- **AIM OF THE EXERCISE**
Rewrite the lines as a numbered list with blank lines omitted, starting at the line containing "Image resolution: width=812" and ending at the line containing "Click the Save". Include only those lines, both ends included.

- **EXTRACTED DATA**
'''

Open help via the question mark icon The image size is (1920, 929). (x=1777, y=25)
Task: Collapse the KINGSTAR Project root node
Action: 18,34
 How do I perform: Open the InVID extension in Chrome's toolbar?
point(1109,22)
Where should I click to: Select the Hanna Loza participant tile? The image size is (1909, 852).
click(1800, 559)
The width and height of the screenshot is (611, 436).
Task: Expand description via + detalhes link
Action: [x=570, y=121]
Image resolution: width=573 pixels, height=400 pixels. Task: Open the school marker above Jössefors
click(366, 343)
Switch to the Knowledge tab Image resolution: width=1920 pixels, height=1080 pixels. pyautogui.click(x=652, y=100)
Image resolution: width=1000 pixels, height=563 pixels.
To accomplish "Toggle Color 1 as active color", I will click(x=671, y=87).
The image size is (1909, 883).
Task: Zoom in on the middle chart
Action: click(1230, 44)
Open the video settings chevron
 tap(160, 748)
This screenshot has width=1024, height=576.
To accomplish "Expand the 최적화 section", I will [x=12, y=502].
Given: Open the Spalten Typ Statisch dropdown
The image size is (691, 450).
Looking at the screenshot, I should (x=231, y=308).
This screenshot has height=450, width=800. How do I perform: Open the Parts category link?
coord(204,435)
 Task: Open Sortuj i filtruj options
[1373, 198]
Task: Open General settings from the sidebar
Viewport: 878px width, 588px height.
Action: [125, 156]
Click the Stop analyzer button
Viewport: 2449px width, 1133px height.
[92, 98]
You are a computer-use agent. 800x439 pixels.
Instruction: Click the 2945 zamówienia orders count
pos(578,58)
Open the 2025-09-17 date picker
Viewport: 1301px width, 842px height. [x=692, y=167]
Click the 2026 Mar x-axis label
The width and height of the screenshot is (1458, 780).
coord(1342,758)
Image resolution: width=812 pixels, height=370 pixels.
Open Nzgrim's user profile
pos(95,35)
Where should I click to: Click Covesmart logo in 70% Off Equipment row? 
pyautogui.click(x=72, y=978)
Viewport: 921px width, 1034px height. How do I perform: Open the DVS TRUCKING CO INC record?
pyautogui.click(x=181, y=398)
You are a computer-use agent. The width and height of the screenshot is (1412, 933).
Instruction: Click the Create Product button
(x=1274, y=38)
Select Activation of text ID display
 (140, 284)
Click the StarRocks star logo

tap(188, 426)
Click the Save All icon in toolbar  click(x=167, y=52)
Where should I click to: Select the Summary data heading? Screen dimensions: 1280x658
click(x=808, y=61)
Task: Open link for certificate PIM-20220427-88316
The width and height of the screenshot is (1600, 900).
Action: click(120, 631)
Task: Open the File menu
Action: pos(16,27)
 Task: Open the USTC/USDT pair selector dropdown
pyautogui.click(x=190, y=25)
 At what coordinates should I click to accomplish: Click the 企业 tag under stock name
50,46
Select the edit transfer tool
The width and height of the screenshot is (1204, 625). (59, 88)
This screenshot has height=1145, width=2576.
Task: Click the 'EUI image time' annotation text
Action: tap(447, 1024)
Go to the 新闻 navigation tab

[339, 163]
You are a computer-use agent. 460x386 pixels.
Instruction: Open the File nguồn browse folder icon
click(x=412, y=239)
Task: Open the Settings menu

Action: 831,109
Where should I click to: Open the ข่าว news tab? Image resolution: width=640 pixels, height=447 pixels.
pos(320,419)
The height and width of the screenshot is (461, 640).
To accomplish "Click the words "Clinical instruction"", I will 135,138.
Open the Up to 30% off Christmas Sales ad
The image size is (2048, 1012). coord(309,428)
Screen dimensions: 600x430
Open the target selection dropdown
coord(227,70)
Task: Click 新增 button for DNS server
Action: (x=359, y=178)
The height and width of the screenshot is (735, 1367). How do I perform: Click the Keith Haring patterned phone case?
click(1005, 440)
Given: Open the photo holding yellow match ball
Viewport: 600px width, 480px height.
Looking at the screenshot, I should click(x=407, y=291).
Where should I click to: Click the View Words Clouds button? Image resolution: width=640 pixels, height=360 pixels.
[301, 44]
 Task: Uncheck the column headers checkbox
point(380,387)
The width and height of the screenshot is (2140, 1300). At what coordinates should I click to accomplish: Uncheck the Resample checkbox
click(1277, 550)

'''

- **RESULT OF THE TASK**
1. Image resolution: width=812 pixels, height=370 pixels.
2. Open Nzgrim's user profile
3. pos(95,35)
4. Where should I click to: Click Covesmart logo in 70% Off Equipment row? 
5. pyautogui.click(x=72, y=978)
6. Viewport: 921px width, 1034px height. How do I perform: Open the DVS TRUCKING CO INC record?
7. pyautogui.click(x=181, y=398)
8. You are a computer-use agent. The width and height of the screenshot is (1412, 933).
9. Instruction: Click the Create Product button
10. (x=1274, y=38)
11. Select Activation of text ID display
12.  (140, 284)
13. Click the StarRocks star logo
14. tap(188, 426)
15. Click the Save All icon in toolbar  click(x=167, y=52)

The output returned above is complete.